October 13th, 2016, my daughter was told that she can call if she needs an appointment.  She can call with good news or on bad days.  She was reminded of coping skills on days she has a rough time.  She was reminded of how to get through panic attacks if she is triggered.  She was told all the positive affirmations that we see in her and feel are permanent to her character and personality.  She was told, by this man, her therapist, that she is the “Most proud moment of his life, not just his career.”  We celebrated A-Day.  We hugged.  We cried.  We laughed.  We lived.  She lived. 

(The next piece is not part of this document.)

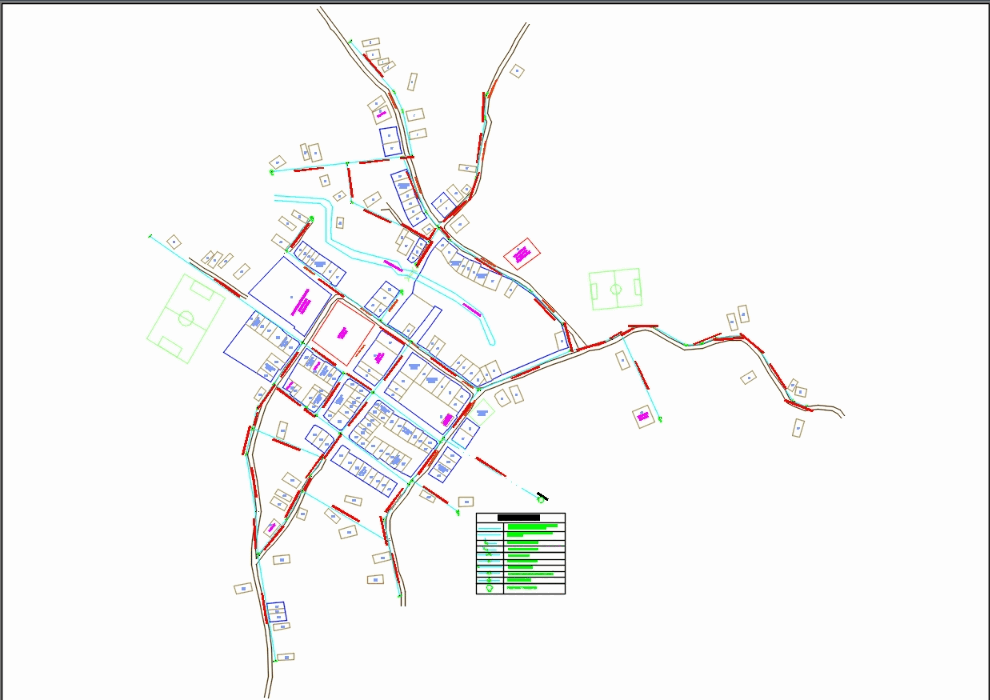Click the left soccer field drawing symbol
990x700 pixels.
pyautogui.click(x=183, y=318)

* If you or someone you know is suicidal or expressing signs of self-harm.  Get them help.  It is more important to get them to safety than it is to risk losing a friendship or to anger a loved one.  Call and do not take no for an answer on assistance.  There are people who will help and people who will have connections to get you to where you need to be.  

Know you are loved. 
Know you have self worth.  
Know that you cannot see light without darkness. 
Know that it is okay to choose to stand in the sunshine.